В тот миг ее впервые посещает мысль, что с головой у него явно не все в порядке. Но… он целуется так страстно, так сладко, он уже завладевает ею, ее телом, ласкает ей языком шею, ключицы, поднимает подол ее черной хлопковой рубашки, целует живот, падая перед ней на колени, стягивает вниз ее широкие брюки, покрывая поцелуями черный, изящно подбритый треугольник и ее бедра…
– Даня! Я готова, можем ехать! – зычный голос его матери из гримерки.
Они буквально отпрыгивают друг от друга. Они тяжело дышат. Она хочет что-то ответить богатой дуре-клиентке. Но Даниил снова по-мужски властно притягивает ее к себе, буквально задушив новым поцелуем, сует ей руку между ног, гладит, ласкает…

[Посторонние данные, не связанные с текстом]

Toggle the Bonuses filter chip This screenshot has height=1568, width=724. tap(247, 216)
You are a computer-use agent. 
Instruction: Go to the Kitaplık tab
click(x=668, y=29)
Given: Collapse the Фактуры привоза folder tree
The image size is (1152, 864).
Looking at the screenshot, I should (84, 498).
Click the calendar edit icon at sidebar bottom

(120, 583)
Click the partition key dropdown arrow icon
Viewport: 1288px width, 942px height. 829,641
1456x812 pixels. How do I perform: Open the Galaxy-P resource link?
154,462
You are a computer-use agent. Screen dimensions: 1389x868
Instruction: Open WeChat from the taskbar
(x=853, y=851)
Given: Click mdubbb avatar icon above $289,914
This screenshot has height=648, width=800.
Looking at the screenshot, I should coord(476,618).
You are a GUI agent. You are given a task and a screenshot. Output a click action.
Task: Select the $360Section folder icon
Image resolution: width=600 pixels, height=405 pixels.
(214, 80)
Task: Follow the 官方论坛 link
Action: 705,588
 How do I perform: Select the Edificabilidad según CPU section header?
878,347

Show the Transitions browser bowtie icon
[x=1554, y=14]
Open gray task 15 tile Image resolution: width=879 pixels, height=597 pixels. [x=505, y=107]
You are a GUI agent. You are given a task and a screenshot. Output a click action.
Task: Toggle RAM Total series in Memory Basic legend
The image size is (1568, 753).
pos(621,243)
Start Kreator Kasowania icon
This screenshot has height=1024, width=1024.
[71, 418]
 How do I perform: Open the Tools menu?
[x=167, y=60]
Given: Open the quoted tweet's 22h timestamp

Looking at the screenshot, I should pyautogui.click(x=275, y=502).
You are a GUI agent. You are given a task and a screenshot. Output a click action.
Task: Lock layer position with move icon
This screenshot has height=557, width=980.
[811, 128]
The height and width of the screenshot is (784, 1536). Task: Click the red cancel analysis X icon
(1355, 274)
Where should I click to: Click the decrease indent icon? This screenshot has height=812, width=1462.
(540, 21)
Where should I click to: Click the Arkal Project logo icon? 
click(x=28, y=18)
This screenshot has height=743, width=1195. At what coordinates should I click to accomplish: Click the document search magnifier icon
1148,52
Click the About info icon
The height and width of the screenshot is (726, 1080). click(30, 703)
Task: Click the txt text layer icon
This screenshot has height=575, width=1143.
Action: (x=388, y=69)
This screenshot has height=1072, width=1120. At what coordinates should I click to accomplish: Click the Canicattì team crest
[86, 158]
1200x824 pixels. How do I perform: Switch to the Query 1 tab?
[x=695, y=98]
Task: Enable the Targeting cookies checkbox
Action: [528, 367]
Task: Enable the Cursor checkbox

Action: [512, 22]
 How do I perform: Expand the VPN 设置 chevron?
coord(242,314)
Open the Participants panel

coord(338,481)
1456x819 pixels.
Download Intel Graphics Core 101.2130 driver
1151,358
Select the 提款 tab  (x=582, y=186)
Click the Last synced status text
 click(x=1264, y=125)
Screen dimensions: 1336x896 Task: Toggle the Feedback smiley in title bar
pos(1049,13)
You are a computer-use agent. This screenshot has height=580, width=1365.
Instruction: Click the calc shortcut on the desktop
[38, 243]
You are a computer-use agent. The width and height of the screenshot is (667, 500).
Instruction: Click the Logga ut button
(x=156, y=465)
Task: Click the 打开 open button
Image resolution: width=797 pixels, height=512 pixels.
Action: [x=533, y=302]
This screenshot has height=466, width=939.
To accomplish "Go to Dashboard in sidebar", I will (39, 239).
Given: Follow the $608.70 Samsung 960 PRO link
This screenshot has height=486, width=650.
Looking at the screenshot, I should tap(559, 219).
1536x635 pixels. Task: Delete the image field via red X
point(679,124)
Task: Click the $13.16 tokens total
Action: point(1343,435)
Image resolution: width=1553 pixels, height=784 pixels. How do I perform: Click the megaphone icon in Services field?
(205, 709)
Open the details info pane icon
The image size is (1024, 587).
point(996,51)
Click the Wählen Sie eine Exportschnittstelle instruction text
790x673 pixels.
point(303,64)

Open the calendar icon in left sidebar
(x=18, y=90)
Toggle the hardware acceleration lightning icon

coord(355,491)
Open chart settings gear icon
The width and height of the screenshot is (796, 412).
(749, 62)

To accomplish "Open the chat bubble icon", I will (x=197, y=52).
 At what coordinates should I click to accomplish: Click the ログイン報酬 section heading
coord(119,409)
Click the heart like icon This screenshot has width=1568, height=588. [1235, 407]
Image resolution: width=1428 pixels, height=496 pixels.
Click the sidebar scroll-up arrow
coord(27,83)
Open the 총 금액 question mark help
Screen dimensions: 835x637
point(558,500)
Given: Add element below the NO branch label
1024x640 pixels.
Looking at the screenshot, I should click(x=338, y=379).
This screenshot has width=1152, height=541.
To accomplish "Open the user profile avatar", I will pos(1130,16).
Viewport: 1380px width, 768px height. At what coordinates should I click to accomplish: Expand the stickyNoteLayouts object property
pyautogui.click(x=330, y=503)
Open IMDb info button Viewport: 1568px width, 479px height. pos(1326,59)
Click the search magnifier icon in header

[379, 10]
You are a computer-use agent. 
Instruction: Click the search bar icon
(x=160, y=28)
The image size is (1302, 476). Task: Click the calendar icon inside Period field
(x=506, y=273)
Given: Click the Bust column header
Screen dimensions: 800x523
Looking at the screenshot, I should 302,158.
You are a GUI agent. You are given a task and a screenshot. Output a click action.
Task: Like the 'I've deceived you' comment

Конечно, он шизофреник. И при этом сексуально озабоченный! Но его дикие, почти животные… первобытные порывы внезапно возбуждают ее до такой степени, что она не может оттолкнуть его, она вся отдается его ласкам, его губам, его натиску.
Когда Регина, его мать, выходит в зал, они встречают ее со спокойным, безмятежным видом бывалых любовников, обреченных лгать и лавировать. А прошло-то всего каких-то пятнадцать минут!
Вместе, втроем, они долго придирчиво рассматривают на компьютере снимки одалиски. В тот момент Ирина Лифарь лишь молча дивится выбору своей требовательной клиентки. Впрочем, в костюмных фотосессиях чего только не встретишь сейчас – каких фантазий, каких тайных извращений!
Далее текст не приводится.